I think those should be resolved before I provide any kind of tested
by tag.  My other piece of feedback was that I like the default
ThinLTO, but I think the help text in the Kconfig which is visible
during menuconfig could be improved by informing the user the
tradeoffs.  For example, if CONFIG_THINLTO is disabled, it should be
noted that full LTO will be used instead.  Also, that full LTO may
produce slightly better optimized binaries than ThinLTO, at the cost
of not utilizing multiple cores when linking and thus significantly
slower to link.

Maybe explaining that setting it to "n" implies a full LTO build,
which will be much slower to link but possibly slightly faster would
be good?  It's not visible unless LTO_CLANG and ARCH_SUPPORTS_THINLTO
is enabled, so I don't think you need to explain that THINLTO without
those is *not* full LTO.  I'll leave the precise wording to you. WDYT?
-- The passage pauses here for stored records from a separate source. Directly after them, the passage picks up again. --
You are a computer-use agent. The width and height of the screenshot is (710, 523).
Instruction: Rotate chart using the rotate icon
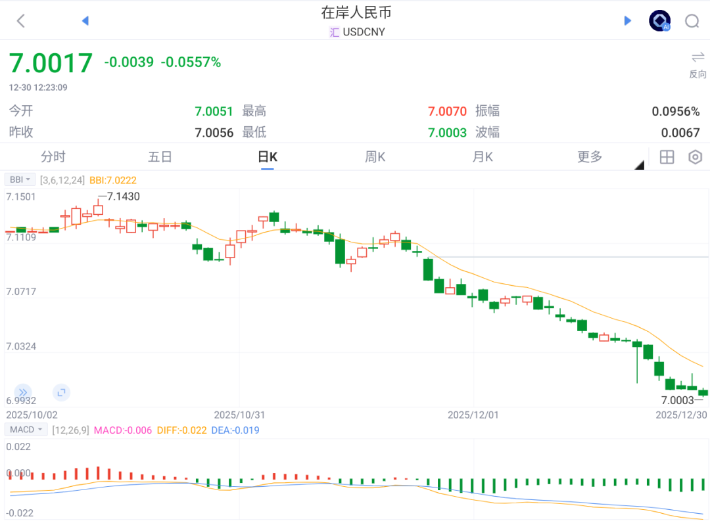coord(61,392)
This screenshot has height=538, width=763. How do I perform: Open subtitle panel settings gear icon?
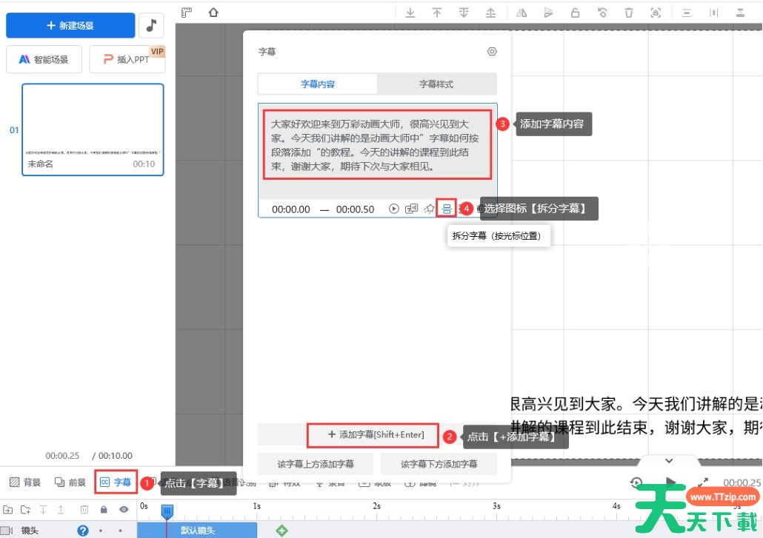[x=492, y=52]
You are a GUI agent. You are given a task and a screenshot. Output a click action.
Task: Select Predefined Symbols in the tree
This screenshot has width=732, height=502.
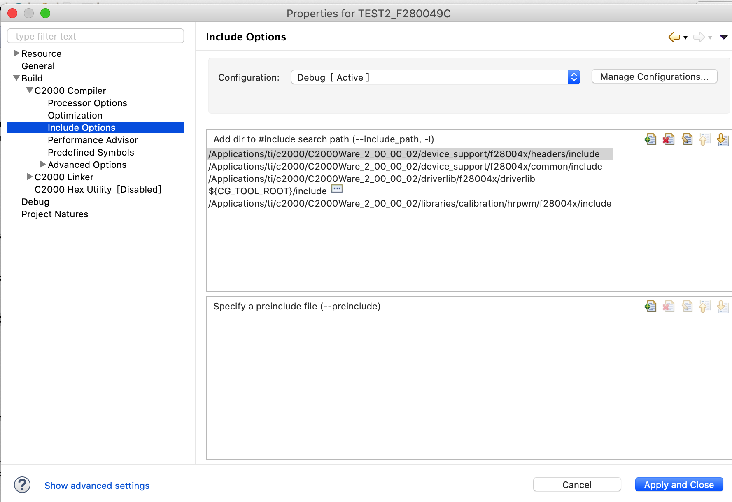(x=91, y=152)
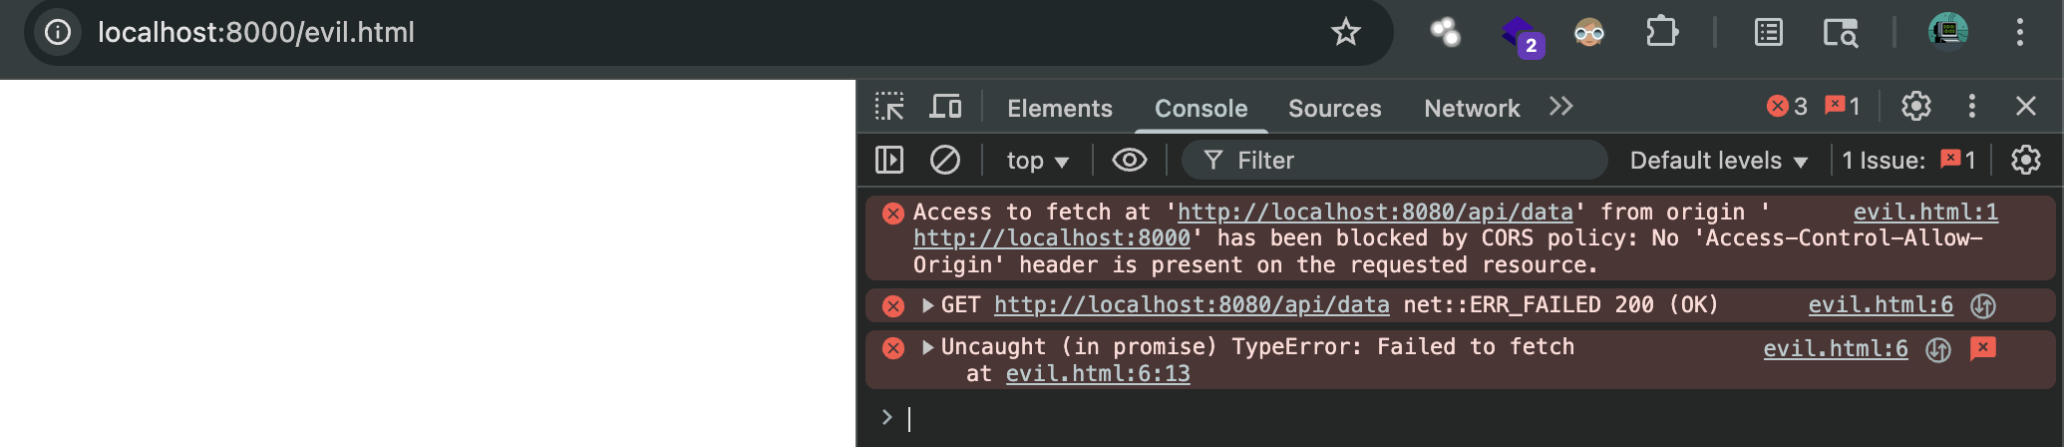The height and width of the screenshot is (447, 2064).
Task: Show the console sidebar panel icon
Action: point(888,160)
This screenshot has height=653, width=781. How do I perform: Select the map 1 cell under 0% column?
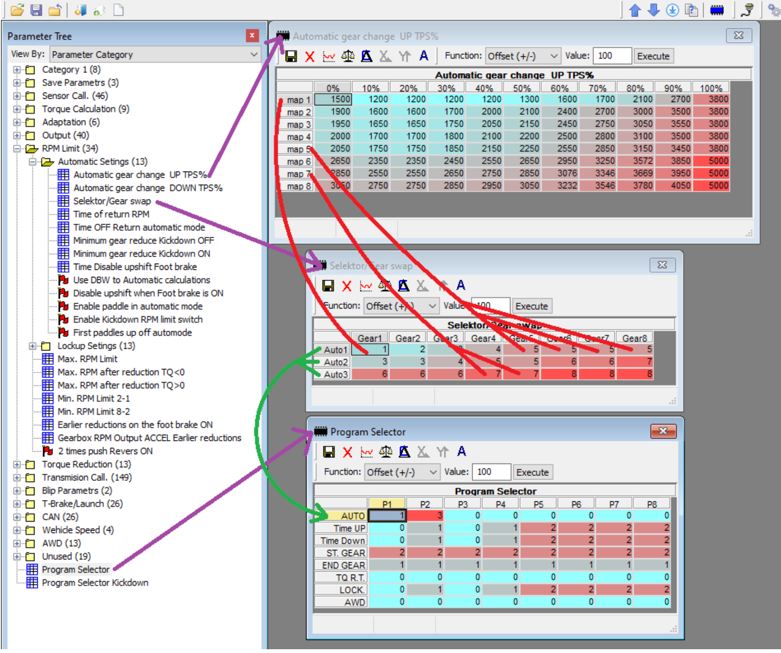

Also, when I look at your treewide DISABLE_LTO patch, I think "does
that need to be a part of this series, or is it a cleanup that can
stand on its own?"  I think it may be the latter?  Maybe it would help
shed one more patch than to have to carry it to just send it?  Or did
I miss something as to why it should remain a part of this series?
Sami Tolvanen Sept. 30, 2020, 10:12 p.m. UTC | #3
On Wed, Sep 30, 2020 at 2:58 PM Nick Desaulniers
<ndesaulniers@google.com> wrote:
>
> On Tue, Sep 29, 2020 at 2:46 PM Sami Tolvanen <samitolvanen@google.com> wrote:
> >
> > This patch series adds support for building x86_64 and arm64 kernels
> > with Clang's Link Time Optimization (LTO).
> >
> > In addition to performance, the primary motivation for LTO is
> > to allow Clang's Control-Flow Integrity (CFI) to be used in the
> > kernel. Google has shipped millions of Pixel devices running three
> > major kernel versions with LTO+CFI since 2018.
> >
> > Most of the patches are build system changes for handling LLVM
> > bitcode, which Clang produces with LTO instead of ELF object files,
> > postponing ELF processing until a later stage, and ensuring initcall
> > ordering.
>
> Sami, thanks for continuing to drive the series. I encourage you to
> keep resending with fixes accumulated or dropped on a weekly cadence.
>
> The series worked well for me on arm64, but for x86_64 on mainline I
> saw a stream of new objtool warnings:
[...]

Objtool normally won't print out these warnings when run on vmlinux.o,
but we can't pass --vmlinux to objtool as that also implies noinstr
validation right now. I think we'd have to split that from --vmlinux
to avoid these. I can include a patch to add a --noinstr flag in v5.
Peter, any thoughts about this?

> I think those should be resolved before I provide any kind of tested
> by tag.  My other piece of feedback was that I like the default
> ThinLTO, but I think the help text in the Kconfig which is visible
> during menuconfig could be improved by informing the user the
> tradeoffs.  For example, if CONFIG_THINLTO is disabled, it should be
> noted that full LTO will be used instead.  Also, that full LTO may
> produce slightly better optimized binaries than ThinLTO, at the cost
> of not utilizing multiple cores when linking and thus significantly
> slower to link.
>
> Maybe explaining that setting it to "n" implies a full LTO build,
> which will be much slower to link but possibly slightly faster would
> be good?  It's not visible unless LTO_CLANG and ARCH_SUPPORTS_THINLTO
> is enabled, so I don't think you need to explain that THINLTO without
> those is *not* full LTO.  I'll leave the precise wording to you. WDYT?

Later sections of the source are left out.